# DATASET EXTRACT
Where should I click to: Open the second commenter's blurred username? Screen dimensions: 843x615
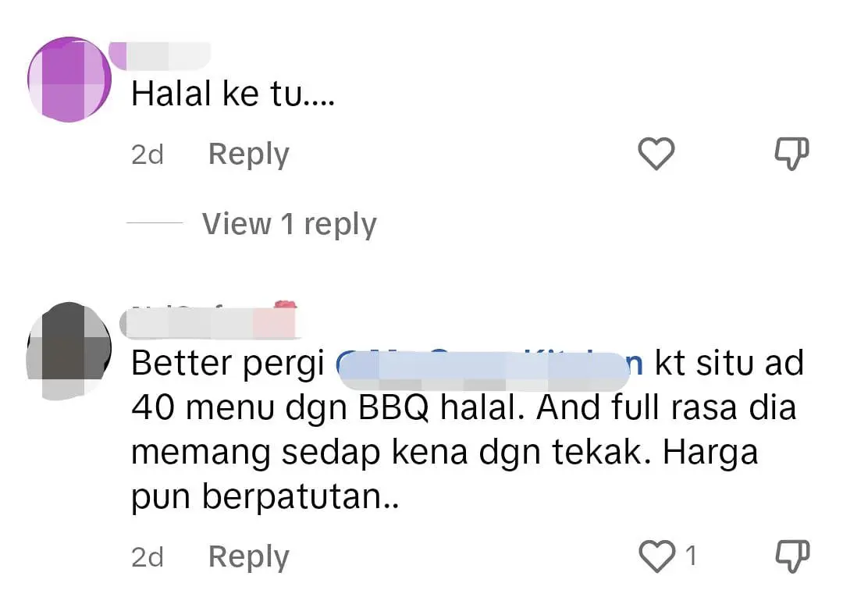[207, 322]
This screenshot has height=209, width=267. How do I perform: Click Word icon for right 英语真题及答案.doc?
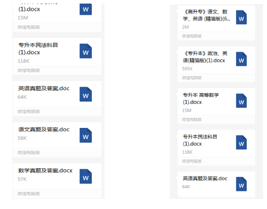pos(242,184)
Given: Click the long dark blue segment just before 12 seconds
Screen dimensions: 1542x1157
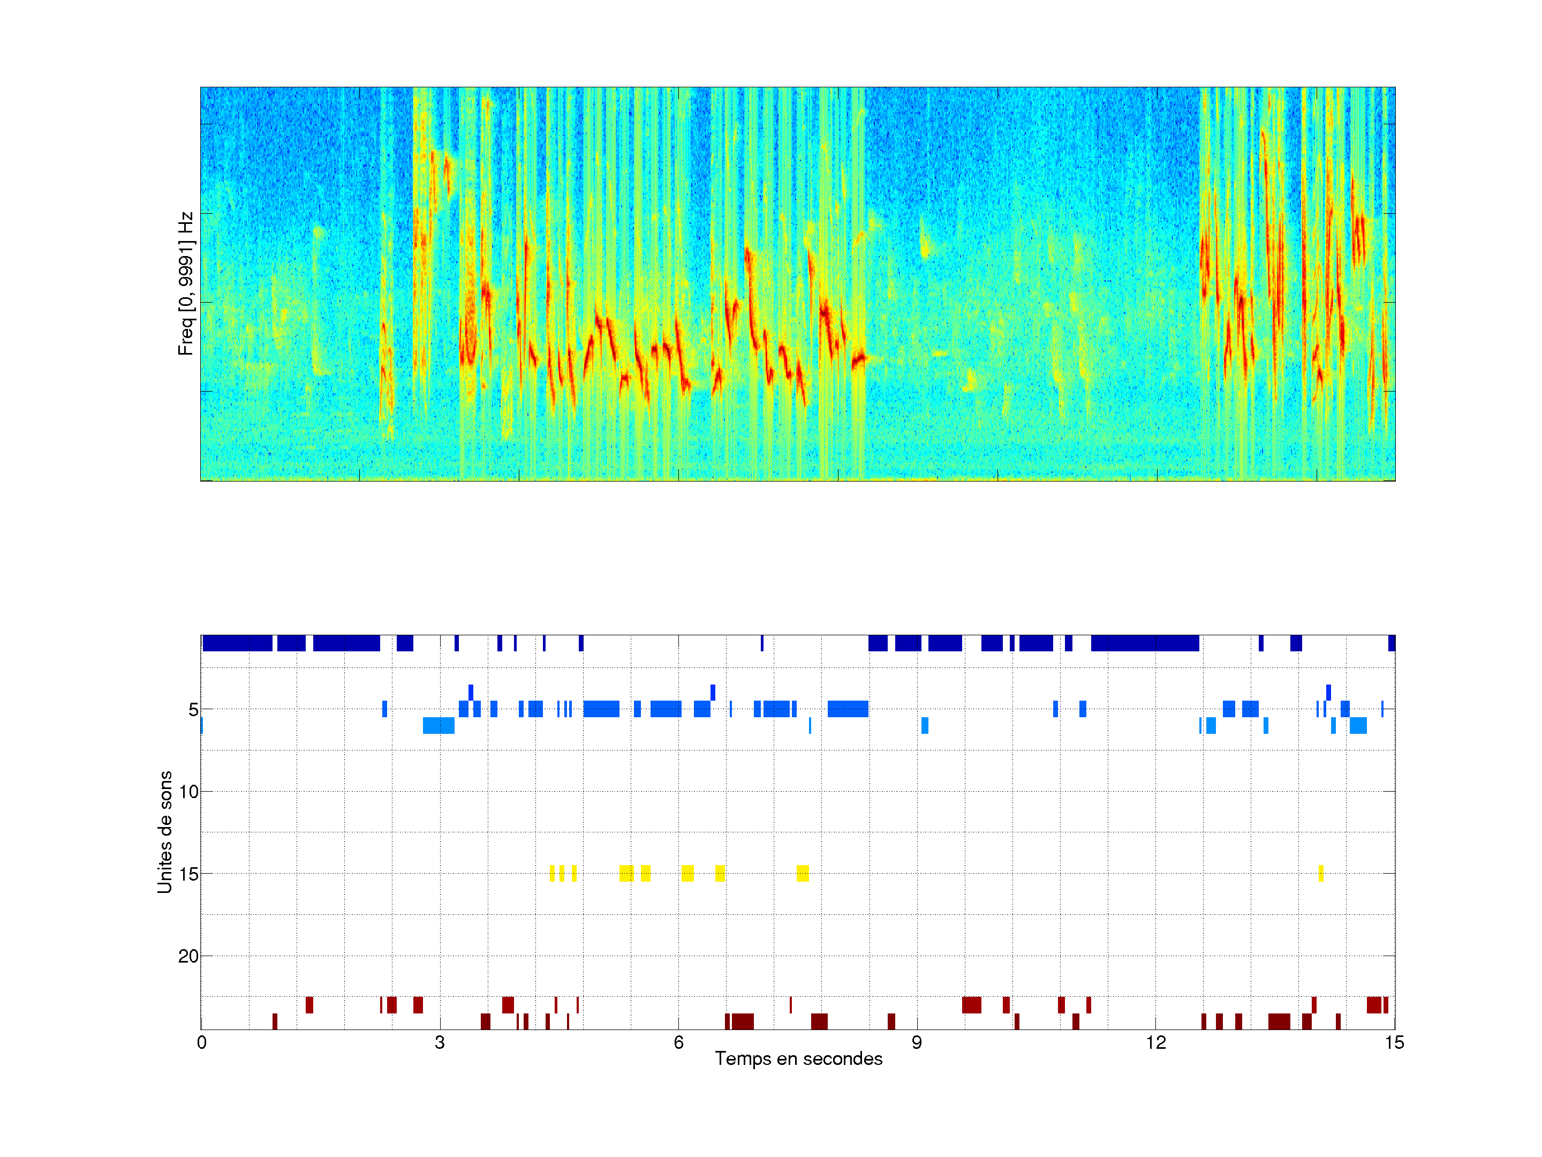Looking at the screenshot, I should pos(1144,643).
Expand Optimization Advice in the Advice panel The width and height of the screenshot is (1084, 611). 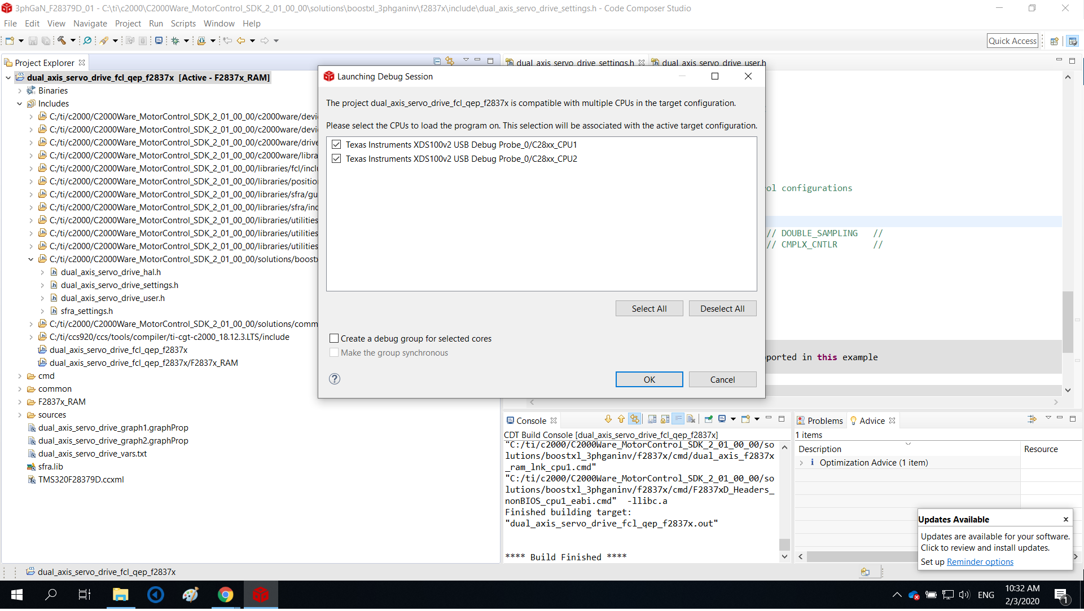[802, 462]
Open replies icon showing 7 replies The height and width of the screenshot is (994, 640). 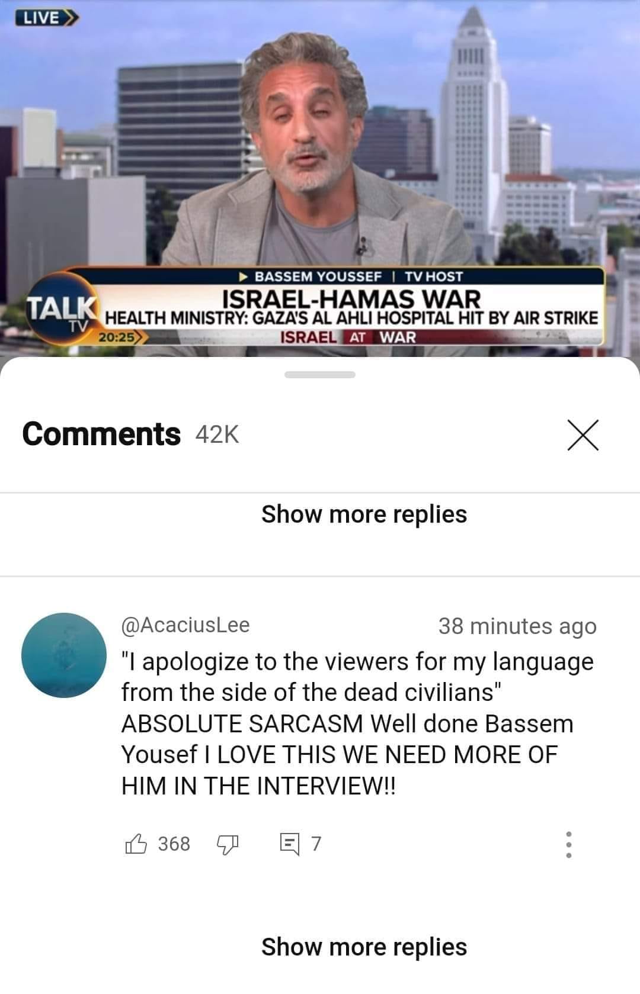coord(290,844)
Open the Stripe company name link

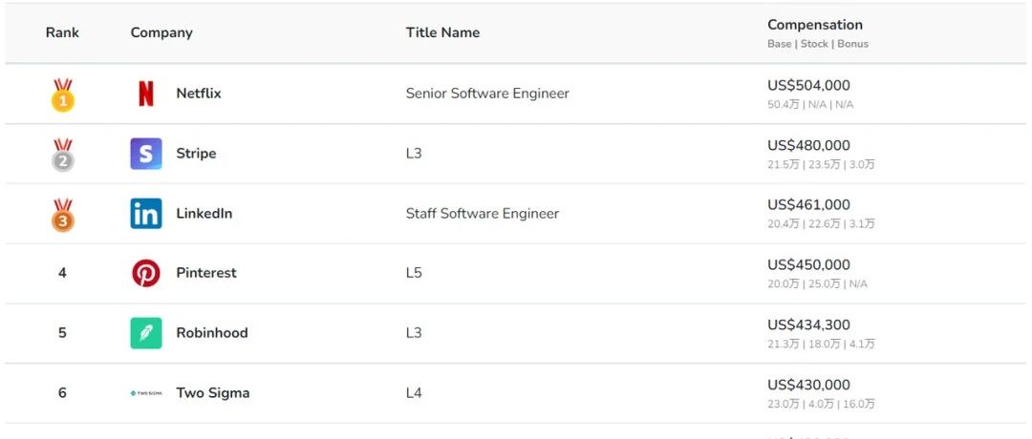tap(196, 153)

# SET TASK
Gather every line of the rows above that contains the string "dimensions", matching case exactly.

# THE ANSWER
Where should I click to: Open the second commenter's blurred username? Screen dimensions: 843x615
Screen dimensions: 1542x1157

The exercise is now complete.